And then because of these two reasons WA 1h. Sading ...
Oh, that's right. This is floyed+ two +maxflow. There is a Rauzi csdn introduce a lot of things ...
#include <cstdio> #include <cstring> #include <iostream> #include <algorithm>using namespace STD; #define REP (i,n) for (int i=1;i<=n;i++) #define LL long long#define CLR (x,c) memset (x,c,sizeof (x)) int read () {int x= 0;char C=getchar (); bool F=true;while (!isdigit (c)) {if (c== '-') F=false;c=getchar ();} while (IsDigit (c)) x=x*10+c-' 0 ', C=getchar (); return f?x:-x;} const int Nmax=505;const int MAXN=100005;CONST ll inf=1e15;const int inf=0x7f7f7f7f;struct edge{int To,cap;edge *next,*re V;}; Edge Edges[maxn],*pt,*head[nmax],*cur[nmax],*p[nmax];int Cnt[nmax],h[nmax],a[nmax],b[nmax],f,sum=0;ll g[nmax][ nmax];void Add (int u,int v,int d) {pt->to=v;pt->cap=d;pt->next=head[u];head[u]=pt++;} void Adde (int u,int v,int d) {Add (u,v,d); add (v,u,0); head[u]->rev=head[v];head[v]->rev=head[u];} int maxflow (int s,int t,int n) {clr (cnt,0); cnt[0]=n;clr (h,0); CLR (cur,0); int Flow=0,a=inf,x=s;edge *e;while (h[s]<n) {for (E=cur[x];e;e=e->next) if (e->cap>0&&h[x]==h[e->to]+1) break;iF (e) {a=min (A,e->cap), p[e->to]=cur[x]=e,x=e->to;if (x==t) {while (x!=s) p[x]->cap-=a,p[x]->rev-> Cap+=a,x=p[x]->rev->to;flow+=a,a=inf;}} Else{if (!--cnt[h[x]]) break;h[x]=n;for (e=head[x];e;e=e->next) if (e->cap>0&&h[x]>h[e->to]+ 1) h[x]=h[e->to]+1,cur[x]=e;cnt[h[x]]++;if (x!=s) x=p[x]->rev->to;}} return flow;} ll find () {ll l=0,r=inf-1,m;int s=0,t=f+f+1,n=t+1;ll ans=-1;while (l<=r) {m= (l+r) >>1;pt=edges;clr (head,0); Rep (i,f) Adde (S,i,a[i]), Adde (I+f,t,b[i]), Rep (I,f) Rep (j,f) if (g[i][j]<=m) Adde (I,j+f,inf);/*for (int i=0;i<=n; i++) {for (Edge *o=head[i];o;o=o->next) printf ("%d%d\n", O->to,o->cap);p rintf ("\ n");} */int tmp;if ((Tmp=maxflow (s,t,n)) ==sum) R=m-1,ans=m;else l=m+1;//printf ("%lld%lld%lld:%d\n", l,r,m,tmp);} return ans;} int main () {f=read (); int p=read (), U,v;ll d;rep (i,f) A[i]=read (), B[i]=read (), Sum+=a[i];rep (i,f) Rep (j,f) G[i][j]=inf; Rep (i,f) g[i][i]=0;rep (i,p) U=read (), V=read (), D=read (), G[u][v]=g[v][u]=min (D,g[u][v]); Rep (K,F) Rep (i,f) Rep (j,f) if (g[i][k]!=inf&&g[k][j]!=inf) g[i][j]=min (G[i][j],g[i][k]+g[k][j]);p rintf ("%lld\n" , find ()); return 0;}
1738: [Usaco2005 mar]ombrophobic bovines shivering cow time limit:5 Sec Memory limit:64 MB
submit:367 solved:134
[Submit] [Status] [Discuss] Description
FJ ' s cows really hate getting wet so much then the mere thought of getting caught in the rain makes them shake in their ho Oves.
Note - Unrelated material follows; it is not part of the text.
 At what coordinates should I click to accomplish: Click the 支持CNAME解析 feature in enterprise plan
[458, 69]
They has decided to put a rain siren on the farm to let them know when rain is approaching. They intend to create a rain evacuation plan so, all the cows can get to shelter before the rain begins. Weather forecasting is not always correct, though. In order to minimize false alarms, they want to sound the siren as late as possible while still giving enough The cows to get to some shelter. The farm has an F (1 <= f <=) fields on which the cows graze. A set of P (1 <= p <=) paths connects them. The paths is wide, so and any number of cows can traverse a path in either direction. Some of the farm ' s fields has rain shelters under which the cows can shield themselves. These shelters is of limited size, so a single shelter might is able to hold all the cows. Fields is small compared to the paths and require no time for cowS to traverse. Compute the minimum amount of time before rain starts that the siren must is sounded so, every cow can get to some she Lter.
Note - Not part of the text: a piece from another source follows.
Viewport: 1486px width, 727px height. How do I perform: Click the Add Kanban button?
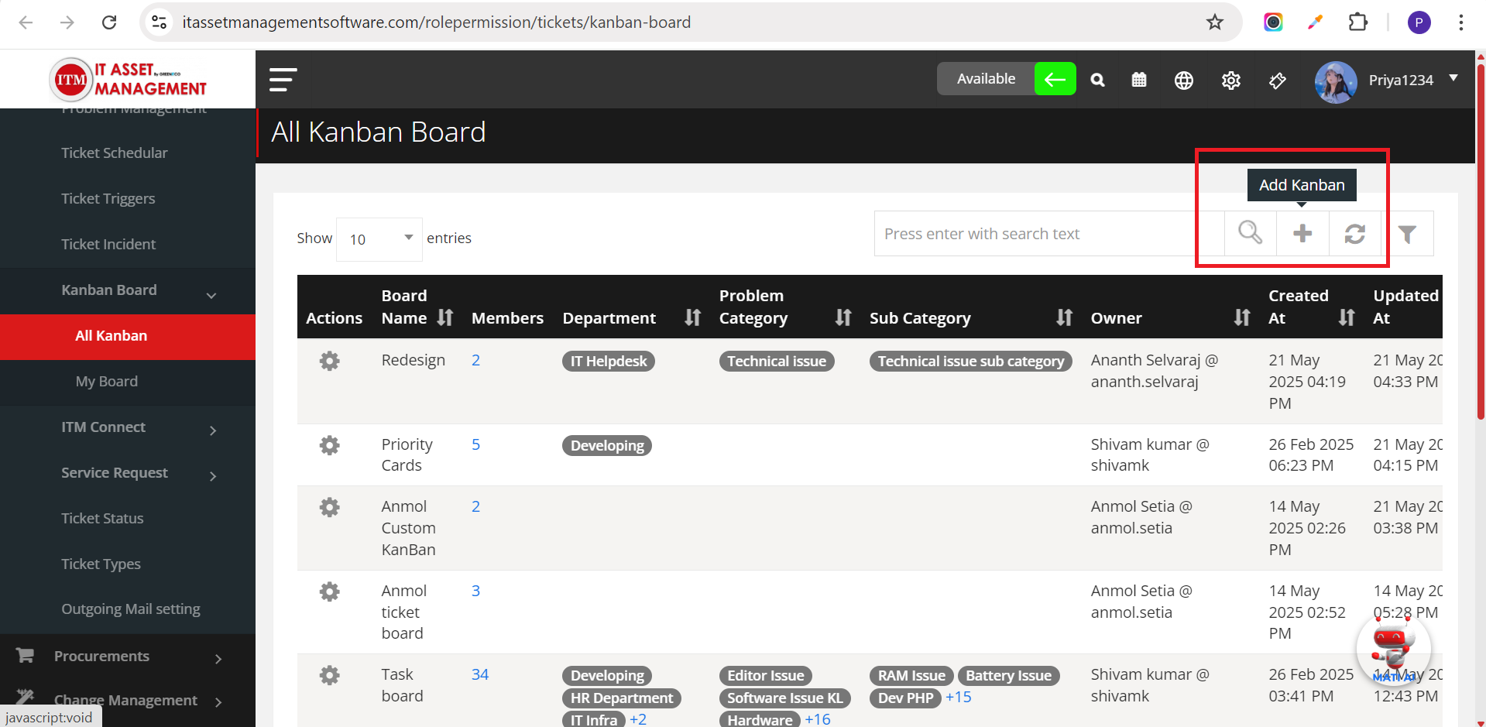1301,184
John's cows were so frightened by the rain that they shivered. They are going to install a rain alarm and arrange a retreat plan. They need to calculate the minimum time to get all the cows into the awning. The cows graze on the farm's F (1≤f≤200) field. There are P (1≤p≤1500) Two-way links to these fields. The road is wide and the unlimited number of cows can pass. There is a rain shed on the field, a certain capacity in the rain shed, and the cows can enter the rain shed from this field in a moment. Please calculate the minimum time for each cow to enter the canopy. Input
* Line 1:two space-separated integers:f and P
* Lines 2..f+1:two space-separated integers that describe a field. The first integer (range:0..1000) is the number of cows in that field. The second integer (range:0..1000) is the number of cows, the shelter in this field can hold. Line i+1 describes Field I. * Lines f+2..f+p+1:three space-separated integers that describe a path. The first and second integers (both range 1..F) tell the fields connected by the path. The third integer (range:1..1,000,000,000) is a long any cow takes to traverse it.
Line 1th: Two integers f and p; 2nd to F+1: line I+l has two integers describing the field of I, the first one representing the number of cows on the field, and the second representing the canopy capacity on the field. Two integers are between 0 and 1000. Line f+2 to F+p+i: three integers per line describes a route, which is the end point of the beginning, and the time required to pass the route (between 1 and 10^9). Output
* Line 1:the Minimum amount of the time required for all cows to get under a shelter, presuming they plan their routes Optima Lly. If It isn't possible for the all of the cows to get under a shelter, output "-1".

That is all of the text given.